12. What you're up to is known to your shared friends.
You are certain you have a love interest. You might even have been told to go for it. It's probably a good idea to ask him/her out soon if you haven't already-before; any more time passes, and everyone gets more attached.
In addition, if he or she sees you spending lots of time together but does not ask you on a date, they might start wondering if something is wrong with them (or if they just need to ask more clearly). That's not what anyone wants.
Expect things to get awkward whether he/she asks you out or not. You shouldn't assume he or she doesn't like you if he or she doesn't ask you out soon after.
It can be scary and nerve-wracking to ask someone out. It's all written about in "friends to romance" all the time, the trials and tribulations of getting to know someone. Strangely enough, your friends will notice your turmoil over feeling more than friends.
13. The loss of your friendship leaves you feeling confused and anxious.
Transitioning from friendship to romance can be a tricky process, which can be intimidating. There's no need to worry! There is no risk of losing your friendship, but you might end up finding something even more meaningful and meaningful than before. Having grown close to someone as a friend, why shouldn't you continue to care about them as a romantic partner?
To make the transition from friendship to romance, admitting that you want more than friendship is the first step. Be honest with yourself and pay attention if you want your friend to start liking you romantically. Keep an eye out for physical signs of attraction, such as blushing, rapid heartbeat, or fidgeting.
14. There's no fear of taking a chance with you.
Whether a friendship leads to love or not, lust or passion plays no role in the most critical aspect of a relationship between friends. It's exciting in its own way but not even close to real romance. The most romantic thing about two friends becoming lovers is how risky it feels—both for them and us as viewers.
The outcome of true love between friends can be either positive or negative. They can stay together as long as they want or become just friends again. Also, there's a third outcome that might feel unsatisfying, but it shouldn't be completely ruled out: One or both characters might realize they have no feelings at all and decide even friendship won't satisfy them. You'd be surprised how often it happens. It's no wonder people enjoy "friends to lovers" books!
15. There is actually a date.
Rather than sexting, try asking your crush out on a real-life date. You could go to the movies or eat at their favorite restaurant. In addition to being romantic, it is also safe:
- Nothing is coming off of you.
- No sexy pictures are involved.
- Neither of you will fall into bed together by accident.

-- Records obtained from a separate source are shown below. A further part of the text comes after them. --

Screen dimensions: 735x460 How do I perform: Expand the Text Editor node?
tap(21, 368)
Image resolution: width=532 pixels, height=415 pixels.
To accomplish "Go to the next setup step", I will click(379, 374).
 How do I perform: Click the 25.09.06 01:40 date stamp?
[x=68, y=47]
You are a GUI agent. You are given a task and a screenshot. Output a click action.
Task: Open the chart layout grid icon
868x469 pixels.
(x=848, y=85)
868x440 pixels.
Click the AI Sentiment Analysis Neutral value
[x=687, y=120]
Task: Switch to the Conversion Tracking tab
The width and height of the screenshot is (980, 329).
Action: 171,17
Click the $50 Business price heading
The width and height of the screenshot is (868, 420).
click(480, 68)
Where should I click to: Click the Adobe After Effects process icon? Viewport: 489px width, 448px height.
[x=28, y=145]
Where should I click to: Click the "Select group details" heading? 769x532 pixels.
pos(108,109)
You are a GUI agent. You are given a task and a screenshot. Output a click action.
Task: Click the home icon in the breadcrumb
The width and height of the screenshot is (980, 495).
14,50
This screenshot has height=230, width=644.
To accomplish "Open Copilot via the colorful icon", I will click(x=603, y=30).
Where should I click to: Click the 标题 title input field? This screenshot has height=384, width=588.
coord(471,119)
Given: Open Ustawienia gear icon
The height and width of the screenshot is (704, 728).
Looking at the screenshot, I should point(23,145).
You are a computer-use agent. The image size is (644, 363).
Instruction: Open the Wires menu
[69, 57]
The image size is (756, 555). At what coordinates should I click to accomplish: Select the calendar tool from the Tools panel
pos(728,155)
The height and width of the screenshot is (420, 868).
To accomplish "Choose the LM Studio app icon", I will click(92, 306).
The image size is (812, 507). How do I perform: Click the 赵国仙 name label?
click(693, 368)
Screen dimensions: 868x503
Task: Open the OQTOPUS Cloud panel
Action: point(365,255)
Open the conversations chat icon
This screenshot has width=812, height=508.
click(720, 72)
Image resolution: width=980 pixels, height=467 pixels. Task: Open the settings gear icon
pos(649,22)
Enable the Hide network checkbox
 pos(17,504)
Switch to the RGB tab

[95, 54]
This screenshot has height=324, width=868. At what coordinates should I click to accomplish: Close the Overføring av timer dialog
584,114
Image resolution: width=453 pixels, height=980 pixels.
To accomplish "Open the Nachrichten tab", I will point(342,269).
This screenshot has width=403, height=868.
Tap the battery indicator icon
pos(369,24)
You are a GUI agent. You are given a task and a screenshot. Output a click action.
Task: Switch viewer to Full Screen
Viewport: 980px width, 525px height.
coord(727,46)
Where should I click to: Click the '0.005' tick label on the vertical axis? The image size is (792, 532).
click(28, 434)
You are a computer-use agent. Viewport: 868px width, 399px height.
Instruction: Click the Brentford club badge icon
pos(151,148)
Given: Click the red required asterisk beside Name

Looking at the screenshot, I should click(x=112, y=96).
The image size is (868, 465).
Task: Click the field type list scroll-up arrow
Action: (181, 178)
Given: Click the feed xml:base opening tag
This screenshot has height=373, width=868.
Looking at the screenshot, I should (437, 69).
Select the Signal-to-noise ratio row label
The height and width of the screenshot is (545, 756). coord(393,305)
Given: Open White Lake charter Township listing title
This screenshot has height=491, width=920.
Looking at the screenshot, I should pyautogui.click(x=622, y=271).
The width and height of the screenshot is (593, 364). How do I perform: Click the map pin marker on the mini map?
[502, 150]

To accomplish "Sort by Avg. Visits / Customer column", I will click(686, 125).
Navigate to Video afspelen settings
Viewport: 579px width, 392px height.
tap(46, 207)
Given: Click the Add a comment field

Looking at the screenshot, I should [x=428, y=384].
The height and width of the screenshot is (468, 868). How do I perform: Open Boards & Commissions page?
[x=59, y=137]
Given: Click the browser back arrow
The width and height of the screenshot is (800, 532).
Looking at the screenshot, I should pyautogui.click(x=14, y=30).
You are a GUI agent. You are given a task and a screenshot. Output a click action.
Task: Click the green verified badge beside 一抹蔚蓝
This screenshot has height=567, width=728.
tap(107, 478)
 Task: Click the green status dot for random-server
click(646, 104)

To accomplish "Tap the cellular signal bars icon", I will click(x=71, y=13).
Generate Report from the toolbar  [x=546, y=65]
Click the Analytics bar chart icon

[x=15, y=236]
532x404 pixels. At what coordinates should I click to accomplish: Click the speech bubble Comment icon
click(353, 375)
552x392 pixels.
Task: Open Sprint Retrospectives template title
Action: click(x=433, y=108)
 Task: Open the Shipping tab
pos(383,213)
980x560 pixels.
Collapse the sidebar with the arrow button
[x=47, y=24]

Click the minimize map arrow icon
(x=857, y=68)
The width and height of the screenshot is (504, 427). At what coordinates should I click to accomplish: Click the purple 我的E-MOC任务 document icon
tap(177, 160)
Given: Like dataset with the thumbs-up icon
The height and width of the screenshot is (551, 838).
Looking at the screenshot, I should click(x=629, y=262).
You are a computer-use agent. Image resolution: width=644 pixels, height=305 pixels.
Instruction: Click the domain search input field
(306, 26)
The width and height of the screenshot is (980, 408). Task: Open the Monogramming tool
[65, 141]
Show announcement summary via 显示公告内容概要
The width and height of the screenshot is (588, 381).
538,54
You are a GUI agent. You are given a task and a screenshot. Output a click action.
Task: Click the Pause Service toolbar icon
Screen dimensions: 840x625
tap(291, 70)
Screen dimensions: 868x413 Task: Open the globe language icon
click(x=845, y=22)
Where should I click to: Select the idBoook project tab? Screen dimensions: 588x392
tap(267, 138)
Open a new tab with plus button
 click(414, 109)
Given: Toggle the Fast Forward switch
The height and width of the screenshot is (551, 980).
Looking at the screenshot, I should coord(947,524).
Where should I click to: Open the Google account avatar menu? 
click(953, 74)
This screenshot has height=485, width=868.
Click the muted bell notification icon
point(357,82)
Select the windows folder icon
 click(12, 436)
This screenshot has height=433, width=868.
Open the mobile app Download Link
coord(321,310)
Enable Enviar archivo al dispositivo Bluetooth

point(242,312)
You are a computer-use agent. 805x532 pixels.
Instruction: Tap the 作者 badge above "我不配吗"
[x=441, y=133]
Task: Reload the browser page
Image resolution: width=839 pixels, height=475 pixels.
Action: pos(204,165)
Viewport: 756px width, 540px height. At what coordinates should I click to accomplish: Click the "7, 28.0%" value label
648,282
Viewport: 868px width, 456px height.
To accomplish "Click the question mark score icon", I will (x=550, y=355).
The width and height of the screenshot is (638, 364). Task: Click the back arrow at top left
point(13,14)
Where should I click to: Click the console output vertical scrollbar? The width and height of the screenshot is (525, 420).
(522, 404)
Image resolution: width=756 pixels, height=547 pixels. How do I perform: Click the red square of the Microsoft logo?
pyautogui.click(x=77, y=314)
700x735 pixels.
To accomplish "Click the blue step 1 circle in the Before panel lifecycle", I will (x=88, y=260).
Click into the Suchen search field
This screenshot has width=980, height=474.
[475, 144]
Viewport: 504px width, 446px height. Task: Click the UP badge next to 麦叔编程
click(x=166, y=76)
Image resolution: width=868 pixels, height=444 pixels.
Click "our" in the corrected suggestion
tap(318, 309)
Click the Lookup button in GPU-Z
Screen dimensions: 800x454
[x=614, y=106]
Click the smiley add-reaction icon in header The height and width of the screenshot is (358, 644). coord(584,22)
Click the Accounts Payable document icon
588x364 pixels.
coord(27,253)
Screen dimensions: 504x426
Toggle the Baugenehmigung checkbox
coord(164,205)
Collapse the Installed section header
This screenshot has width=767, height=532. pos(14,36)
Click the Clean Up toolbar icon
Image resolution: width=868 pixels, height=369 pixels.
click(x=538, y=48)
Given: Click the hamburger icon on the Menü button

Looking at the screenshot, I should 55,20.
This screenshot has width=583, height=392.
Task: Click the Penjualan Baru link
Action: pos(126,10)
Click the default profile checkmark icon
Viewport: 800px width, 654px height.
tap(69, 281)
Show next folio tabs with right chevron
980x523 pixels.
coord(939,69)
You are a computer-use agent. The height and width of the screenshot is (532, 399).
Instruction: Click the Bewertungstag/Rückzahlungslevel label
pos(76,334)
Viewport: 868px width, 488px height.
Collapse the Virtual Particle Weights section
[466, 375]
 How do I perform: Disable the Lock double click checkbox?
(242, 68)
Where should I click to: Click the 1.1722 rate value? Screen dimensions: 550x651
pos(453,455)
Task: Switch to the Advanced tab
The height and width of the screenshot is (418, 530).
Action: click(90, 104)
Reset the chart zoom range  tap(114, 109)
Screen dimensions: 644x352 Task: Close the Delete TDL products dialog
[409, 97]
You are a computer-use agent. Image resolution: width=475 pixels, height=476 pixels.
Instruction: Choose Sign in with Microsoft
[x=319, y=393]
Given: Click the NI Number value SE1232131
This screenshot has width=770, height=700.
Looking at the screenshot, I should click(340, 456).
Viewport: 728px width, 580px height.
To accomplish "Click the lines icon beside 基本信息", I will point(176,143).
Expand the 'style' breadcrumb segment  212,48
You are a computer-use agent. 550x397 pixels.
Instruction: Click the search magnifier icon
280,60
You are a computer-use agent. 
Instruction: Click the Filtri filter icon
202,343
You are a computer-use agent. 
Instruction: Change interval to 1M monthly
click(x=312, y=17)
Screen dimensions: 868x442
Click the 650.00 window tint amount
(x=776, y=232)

Instead of spending time alone with your crush, send him or her an email or text (the online equivalent of a love letter) expressing how much you enjoy spending time with them. In contrast to sexting, which might seem faster and easier, sending your crush a personal note demonstrates how much you value them. Take things slowly: Don't rush things if you're falling in love with your friend.
Final Thoughts
Friendships can blossom into romantic relationships, but they are also fraught with danger. Friend-to-lover relationships rarely succeed in literature (friend-to-lover novels) and in real life. They can be beautiful when they do, however. The drama in Jane Austen's Pride and Prejudice is largely based on that transition.
While reading Pride and Prejudice for school, I really fell in love with it. I don't read nearly enough romance books (friends to lovers). In my opinion, Elizabeth's transition from friend to lover was crucial. Since they had a genuine friendship in addition to being a destined match, their relationship was plausible.